几丁质是地球上仅次于植物纤维素的第二大生物资源，几丁质的水解产物 N-乙酰胺基葡萄糖及几丁寡糖可广泛应用在医药、化工、食品、环境等许多领域，需求量日益增加。本项目利用Lactococus lactis ssp. lactis IL1403菌株中的几丁质酶基因构建大肠杆菌工程菌，表达、分离纯化重组蛋白LlChi18A，并以N-乙酰化壳聚糖等底物研究其酶学性质及产物，还利用该酶降解废菌丝体中几丁质。利用甲壳素酶的水解作用和糖基转移作用，以水溶性N-乙酰化壳聚糖和乳糖为底物合成功能性低聚糖，表征其结构，测试并比较各低聚糖对猪致肠病大肠杆菌的抗粘连性能。研究结果表明：（1）重组E. coli BL21(DE3)/pEMT-ChiA的诱导条件优化，大量表达甲壳素酶并进行纯化，酶活性质研究表明：最适pH 3.7左右，最适温度37 ºC左右。1 mmol/L Na+、Li+、Mn2+、EDTA和5 mmol/L Ba2+对几丁质酶LlChi18A的活性有所增加。
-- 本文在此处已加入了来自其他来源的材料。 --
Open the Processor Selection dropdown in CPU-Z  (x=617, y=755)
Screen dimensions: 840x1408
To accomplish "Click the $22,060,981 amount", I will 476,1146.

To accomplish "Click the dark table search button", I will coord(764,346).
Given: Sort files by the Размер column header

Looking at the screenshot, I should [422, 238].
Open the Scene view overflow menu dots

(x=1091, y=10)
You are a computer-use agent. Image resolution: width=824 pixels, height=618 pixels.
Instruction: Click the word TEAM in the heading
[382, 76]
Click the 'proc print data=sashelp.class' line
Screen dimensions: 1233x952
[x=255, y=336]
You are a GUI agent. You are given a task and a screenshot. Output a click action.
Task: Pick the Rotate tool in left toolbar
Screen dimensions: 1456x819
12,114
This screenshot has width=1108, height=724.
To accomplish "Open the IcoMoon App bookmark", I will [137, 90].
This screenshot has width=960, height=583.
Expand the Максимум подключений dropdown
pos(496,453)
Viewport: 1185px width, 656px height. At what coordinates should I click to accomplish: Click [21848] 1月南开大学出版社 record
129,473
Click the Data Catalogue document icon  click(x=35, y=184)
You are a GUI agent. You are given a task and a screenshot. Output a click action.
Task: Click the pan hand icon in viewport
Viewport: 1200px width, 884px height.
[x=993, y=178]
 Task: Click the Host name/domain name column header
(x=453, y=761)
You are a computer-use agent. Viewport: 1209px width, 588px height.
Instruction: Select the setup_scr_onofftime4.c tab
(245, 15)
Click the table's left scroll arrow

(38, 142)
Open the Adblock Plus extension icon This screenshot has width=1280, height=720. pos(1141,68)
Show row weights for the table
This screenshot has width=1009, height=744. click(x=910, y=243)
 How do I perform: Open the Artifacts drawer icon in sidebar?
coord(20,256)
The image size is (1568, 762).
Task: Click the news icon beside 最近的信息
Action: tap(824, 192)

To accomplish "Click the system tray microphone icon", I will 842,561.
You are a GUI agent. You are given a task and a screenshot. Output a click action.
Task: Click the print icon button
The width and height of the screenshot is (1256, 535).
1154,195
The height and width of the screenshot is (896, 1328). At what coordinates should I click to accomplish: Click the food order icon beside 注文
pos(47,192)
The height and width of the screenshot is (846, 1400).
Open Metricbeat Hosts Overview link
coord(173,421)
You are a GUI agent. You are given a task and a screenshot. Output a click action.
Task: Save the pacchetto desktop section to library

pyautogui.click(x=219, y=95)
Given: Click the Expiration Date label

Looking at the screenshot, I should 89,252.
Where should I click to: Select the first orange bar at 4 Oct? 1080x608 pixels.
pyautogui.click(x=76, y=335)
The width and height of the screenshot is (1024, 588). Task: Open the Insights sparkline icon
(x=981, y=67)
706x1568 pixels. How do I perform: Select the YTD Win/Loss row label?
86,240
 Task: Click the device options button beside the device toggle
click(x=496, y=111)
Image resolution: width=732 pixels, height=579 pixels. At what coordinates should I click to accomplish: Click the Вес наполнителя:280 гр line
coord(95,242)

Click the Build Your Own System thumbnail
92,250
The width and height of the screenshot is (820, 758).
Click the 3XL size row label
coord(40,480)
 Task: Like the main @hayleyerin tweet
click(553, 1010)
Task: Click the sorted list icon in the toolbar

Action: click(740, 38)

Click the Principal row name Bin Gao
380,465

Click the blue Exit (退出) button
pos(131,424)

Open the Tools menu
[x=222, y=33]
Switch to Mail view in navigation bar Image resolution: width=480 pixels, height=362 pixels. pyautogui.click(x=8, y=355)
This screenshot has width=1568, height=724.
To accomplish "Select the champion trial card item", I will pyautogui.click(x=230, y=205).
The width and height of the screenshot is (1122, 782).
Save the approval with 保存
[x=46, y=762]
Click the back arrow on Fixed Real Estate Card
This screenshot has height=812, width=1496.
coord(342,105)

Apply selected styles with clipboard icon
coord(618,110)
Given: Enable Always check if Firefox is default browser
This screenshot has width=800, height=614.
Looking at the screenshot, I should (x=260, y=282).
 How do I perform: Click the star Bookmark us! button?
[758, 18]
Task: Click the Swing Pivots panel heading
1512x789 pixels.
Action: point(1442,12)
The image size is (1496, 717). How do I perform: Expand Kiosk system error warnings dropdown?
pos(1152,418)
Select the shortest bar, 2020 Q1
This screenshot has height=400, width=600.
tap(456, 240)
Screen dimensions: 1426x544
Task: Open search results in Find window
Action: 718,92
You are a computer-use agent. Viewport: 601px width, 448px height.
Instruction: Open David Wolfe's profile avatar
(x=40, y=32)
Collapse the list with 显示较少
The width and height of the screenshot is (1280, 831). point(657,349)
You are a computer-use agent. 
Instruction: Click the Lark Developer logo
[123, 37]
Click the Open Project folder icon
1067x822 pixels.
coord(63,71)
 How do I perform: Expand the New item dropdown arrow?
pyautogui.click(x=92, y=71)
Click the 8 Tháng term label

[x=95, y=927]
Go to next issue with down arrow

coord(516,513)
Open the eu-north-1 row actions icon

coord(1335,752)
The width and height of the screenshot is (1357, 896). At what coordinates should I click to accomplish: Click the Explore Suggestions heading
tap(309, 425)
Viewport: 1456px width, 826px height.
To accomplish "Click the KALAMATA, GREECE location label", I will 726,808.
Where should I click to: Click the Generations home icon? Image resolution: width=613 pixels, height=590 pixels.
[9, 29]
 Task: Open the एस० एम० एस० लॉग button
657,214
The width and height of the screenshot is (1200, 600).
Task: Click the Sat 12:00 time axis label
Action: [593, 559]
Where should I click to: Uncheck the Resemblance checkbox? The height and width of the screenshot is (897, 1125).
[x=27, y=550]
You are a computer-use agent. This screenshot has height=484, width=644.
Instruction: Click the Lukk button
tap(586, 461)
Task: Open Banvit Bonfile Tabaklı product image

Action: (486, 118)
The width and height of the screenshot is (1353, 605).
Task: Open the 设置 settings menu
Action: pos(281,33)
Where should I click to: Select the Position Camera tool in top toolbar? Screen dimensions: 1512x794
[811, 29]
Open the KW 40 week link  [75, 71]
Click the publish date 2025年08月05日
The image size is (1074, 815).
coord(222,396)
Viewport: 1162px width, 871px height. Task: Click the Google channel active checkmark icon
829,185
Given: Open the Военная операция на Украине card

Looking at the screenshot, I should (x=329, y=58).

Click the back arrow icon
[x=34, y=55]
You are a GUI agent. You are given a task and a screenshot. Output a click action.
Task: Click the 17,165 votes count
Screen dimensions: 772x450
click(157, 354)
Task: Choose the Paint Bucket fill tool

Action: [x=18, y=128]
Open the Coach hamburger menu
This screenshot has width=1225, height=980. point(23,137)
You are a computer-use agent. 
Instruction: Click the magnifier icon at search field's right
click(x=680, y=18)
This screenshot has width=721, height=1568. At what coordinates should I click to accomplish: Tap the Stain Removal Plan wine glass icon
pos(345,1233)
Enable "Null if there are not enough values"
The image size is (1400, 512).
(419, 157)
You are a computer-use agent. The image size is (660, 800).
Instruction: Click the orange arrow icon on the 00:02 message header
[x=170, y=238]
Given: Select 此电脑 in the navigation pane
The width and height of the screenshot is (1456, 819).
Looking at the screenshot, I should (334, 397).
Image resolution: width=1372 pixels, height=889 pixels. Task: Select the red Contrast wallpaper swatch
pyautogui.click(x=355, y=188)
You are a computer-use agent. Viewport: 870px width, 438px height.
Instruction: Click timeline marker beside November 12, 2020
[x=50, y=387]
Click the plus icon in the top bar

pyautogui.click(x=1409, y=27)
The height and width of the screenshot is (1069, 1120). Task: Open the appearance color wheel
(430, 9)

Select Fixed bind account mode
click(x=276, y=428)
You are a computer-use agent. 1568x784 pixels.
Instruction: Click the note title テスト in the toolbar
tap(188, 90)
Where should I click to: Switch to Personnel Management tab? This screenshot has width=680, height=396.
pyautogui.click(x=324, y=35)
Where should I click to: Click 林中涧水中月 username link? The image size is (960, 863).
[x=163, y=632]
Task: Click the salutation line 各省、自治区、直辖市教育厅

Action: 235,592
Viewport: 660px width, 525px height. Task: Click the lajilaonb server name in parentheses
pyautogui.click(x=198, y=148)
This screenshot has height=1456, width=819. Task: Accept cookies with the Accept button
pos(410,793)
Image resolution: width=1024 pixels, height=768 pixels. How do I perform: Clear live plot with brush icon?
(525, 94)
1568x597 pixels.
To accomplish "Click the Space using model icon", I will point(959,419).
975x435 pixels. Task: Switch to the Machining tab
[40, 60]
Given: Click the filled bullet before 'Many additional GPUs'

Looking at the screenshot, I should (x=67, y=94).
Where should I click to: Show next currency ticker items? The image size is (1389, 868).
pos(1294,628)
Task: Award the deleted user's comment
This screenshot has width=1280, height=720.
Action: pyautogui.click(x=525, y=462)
（2）几丁质酶LlChi18A对胶体几丁质的最适温度为40 ºC；最适pH为5，Km和Vmax分别为2.913mg•mL-1和2.836 μmol•min-1•mg-1。对水溶性N-乙酰化壳聚糖的最适温度为60 °C；最适pH为7.0，Km和Vmax值分别为4.04 mg•mL-1和222.2 μmol•min-1•mg-1，降解作用较强，降解速率较快，温度稳定性较好。Ni2+、Mg2+、Ca2+、Zn2+对胶体甲壳素的降解有明显的促进作用。但对水溶性壳聚糖的降解没有促进作用，且Ni2+和Zn2+有一定的抑制作用。（3）对不同底物的降解产物进行分析，该酶降解的主要产物为几丁二糖。对胶体几丁质的亲和力较好，降解产物主要为几丁二糖和单糖。对水溶性壳聚糖的降解效果较好，但降解产物较为复杂，主要有单糖、几丁二糖和甲壳寡糖。（4）采用酶法（几丁质酶和蜗牛酶的混合运用）将废菌丝体中的几丁质直接降解为几丁寡糖，其4天的产率为33.5%，为发酵工业废弃物的综合利用提供理论依据。(5) 甲壳素酶能水解水溶性壳聚糖得到甲壳二糖，转糖基到乳糖上主要得到GlcNAc-β-(1→4)-GlcNAc-β-(1 →[4 ])-Glu-β-(1→4)-Gal。对猪致肠病大肠杆菌ETEC K88，转糖基产物浓度为0.8g/L时，该功能性低聚糖具有较好活性。